Aim of the exercise.
Copy exactly the lines from the one containing "Task: Click the Custom Rules section header" through the last line of the records below, both included, and leave out the pictures.

■ ■ ■ ■ ■

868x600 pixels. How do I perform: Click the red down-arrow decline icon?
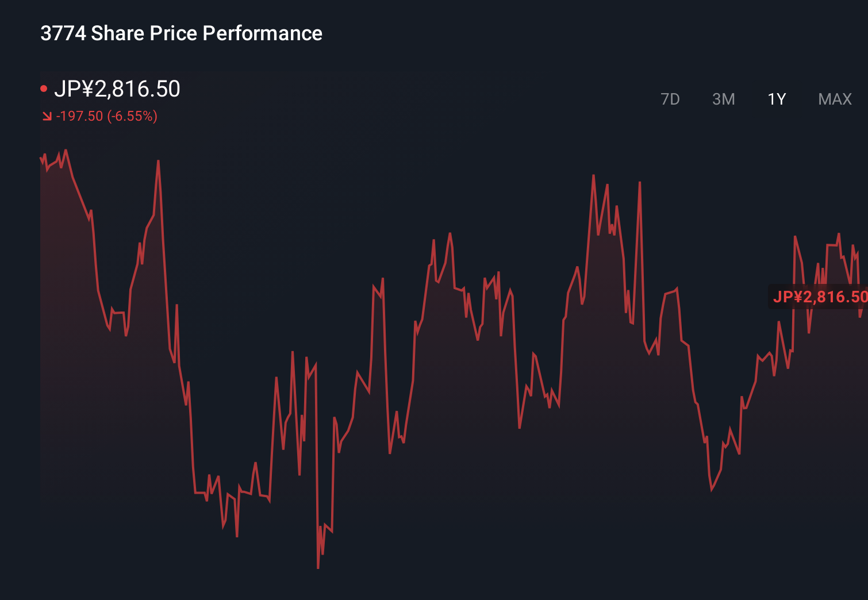(47, 116)
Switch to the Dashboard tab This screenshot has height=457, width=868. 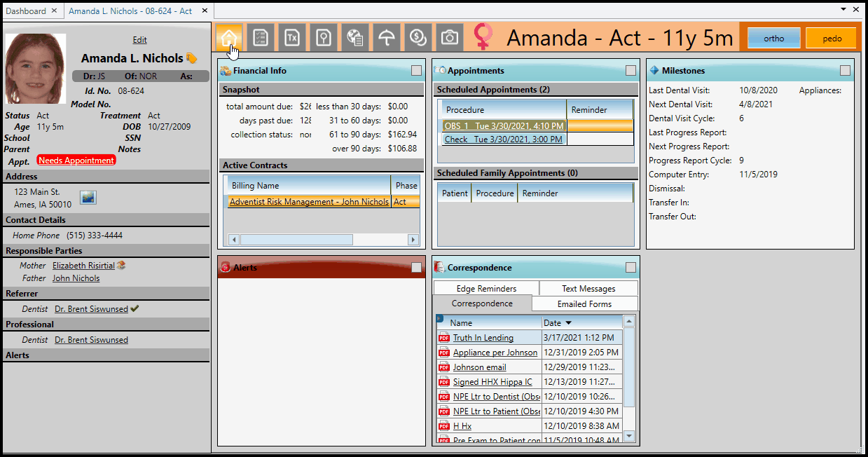26,11
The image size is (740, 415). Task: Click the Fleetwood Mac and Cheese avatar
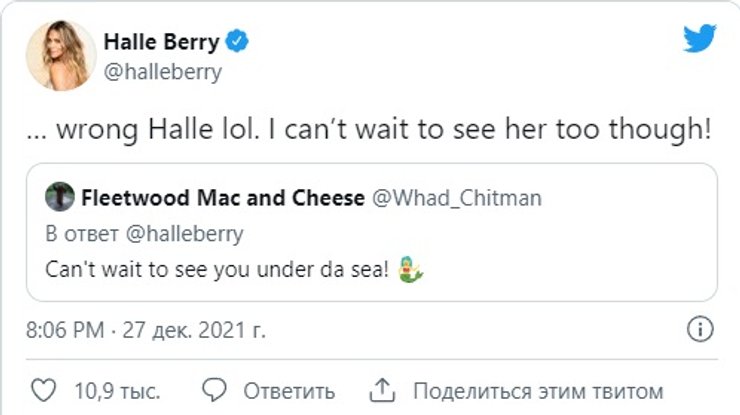pyautogui.click(x=60, y=197)
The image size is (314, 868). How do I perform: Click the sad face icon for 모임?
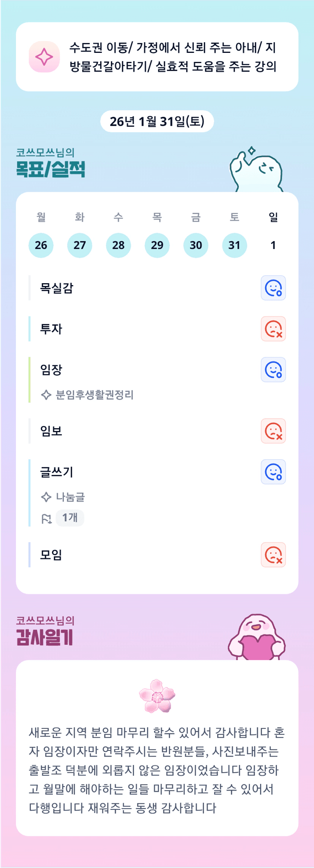[x=273, y=555]
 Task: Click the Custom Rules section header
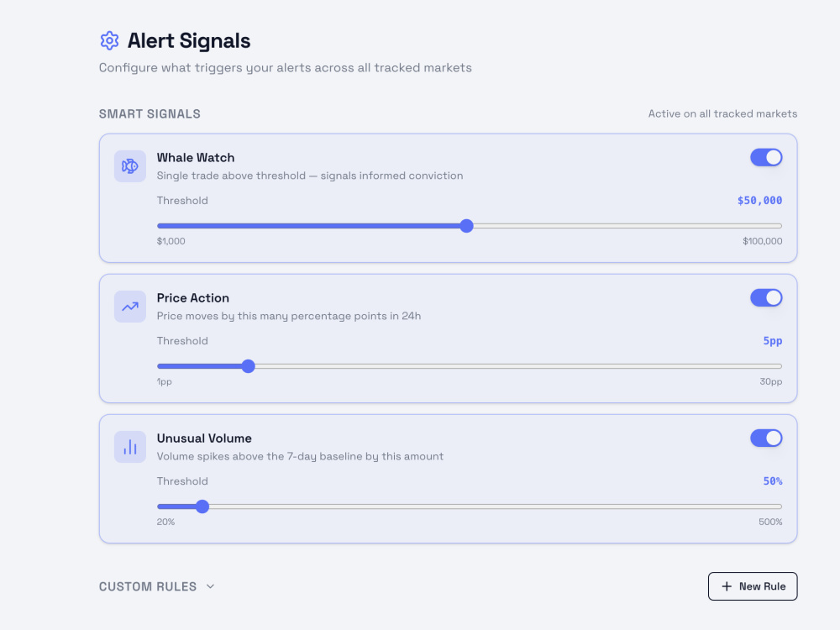coord(148,586)
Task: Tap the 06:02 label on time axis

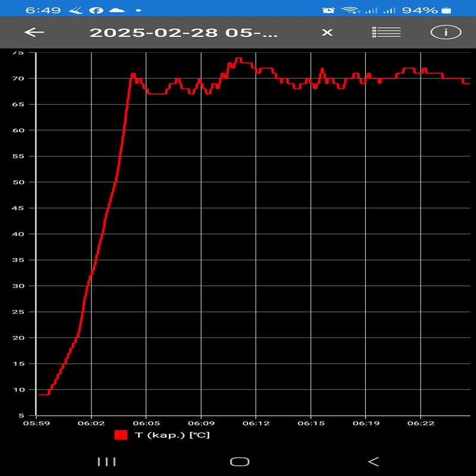Action: coord(91,423)
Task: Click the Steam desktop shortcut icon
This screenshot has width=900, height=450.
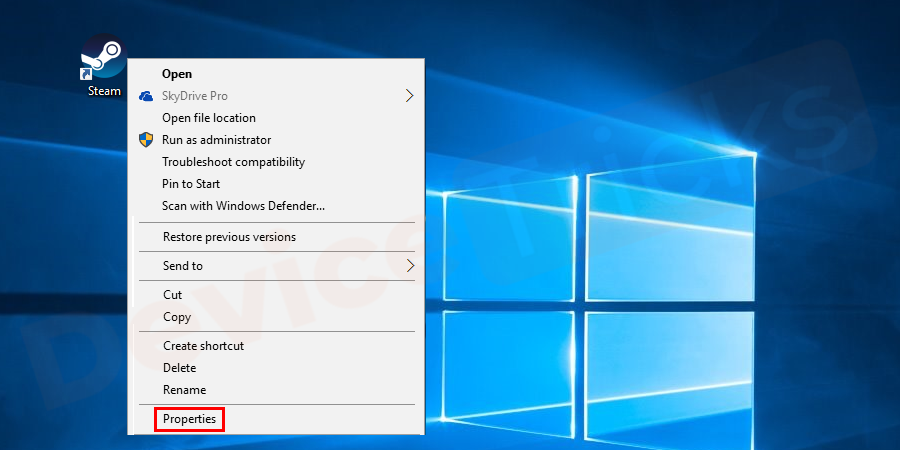Action: pos(103,58)
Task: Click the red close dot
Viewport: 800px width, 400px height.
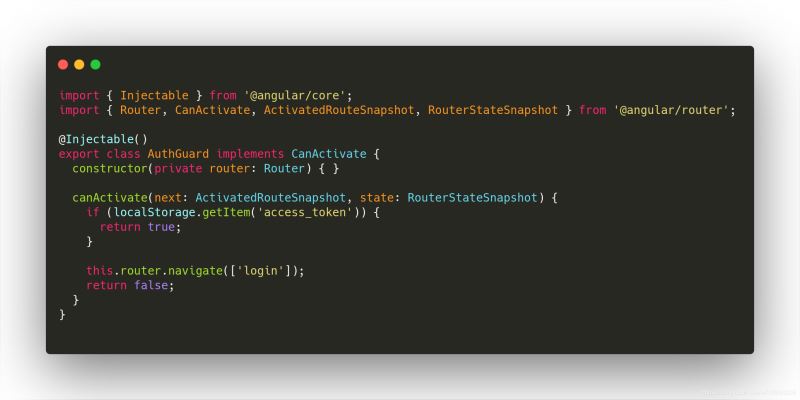Action: click(63, 65)
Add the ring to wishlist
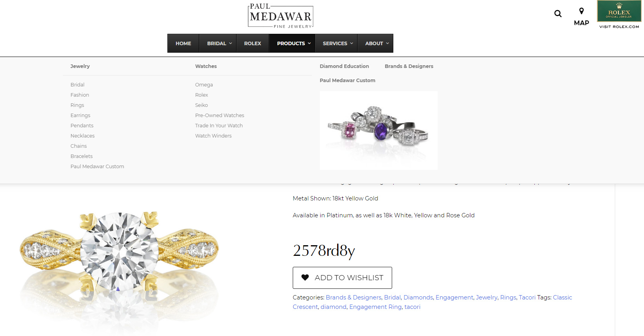This screenshot has height=336, width=644. point(342,278)
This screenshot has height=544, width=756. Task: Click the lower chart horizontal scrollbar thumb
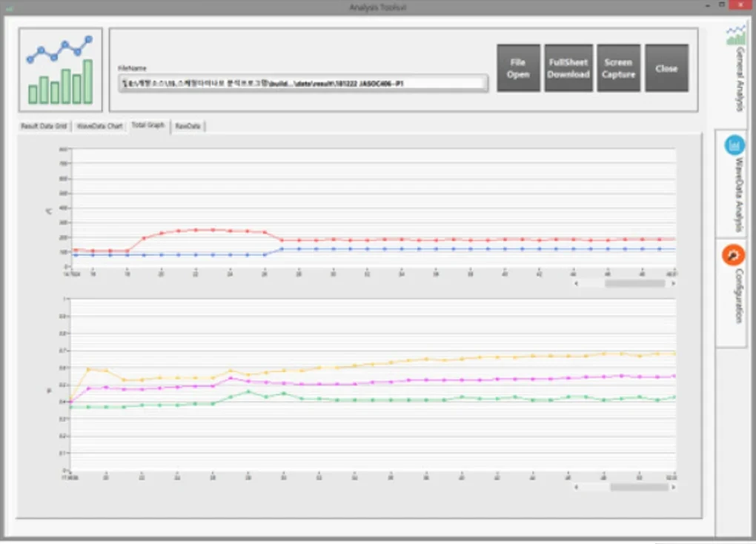pyautogui.click(x=638, y=487)
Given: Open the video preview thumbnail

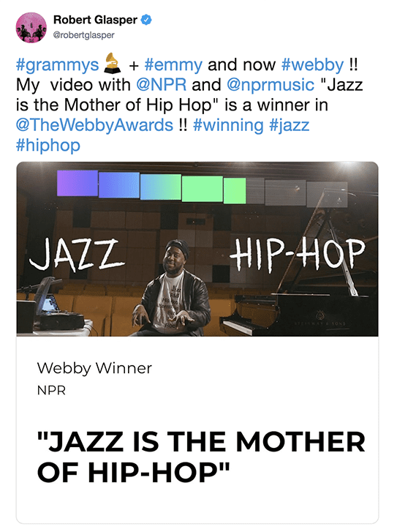Looking at the screenshot, I should (x=197, y=249).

■ ■ ■ ■ ■

Response to this task.
 Task: Click the Custom Rules section header
coord(148,586)
Task: Tap the 06:02 label on time axis

Action: coord(91,423)
Task: Click the Steam desktop shortcut icon
This screenshot has width=900, height=450.
Action: pos(103,58)
Task: Click the red close dot
Viewport: 800px width, 400px height.
Action: click(63, 65)
Add the ring to wishlist
This screenshot has height=336, width=644. point(342,278)
This screenshot has height=544, width=756. Task: Click the lower chart horizontal scrollbar thumb
pyautogui.click(x=638, y=487)
Given: Open the video preview thumbnail

Looking at the screenshot, I should (x=197, y=249).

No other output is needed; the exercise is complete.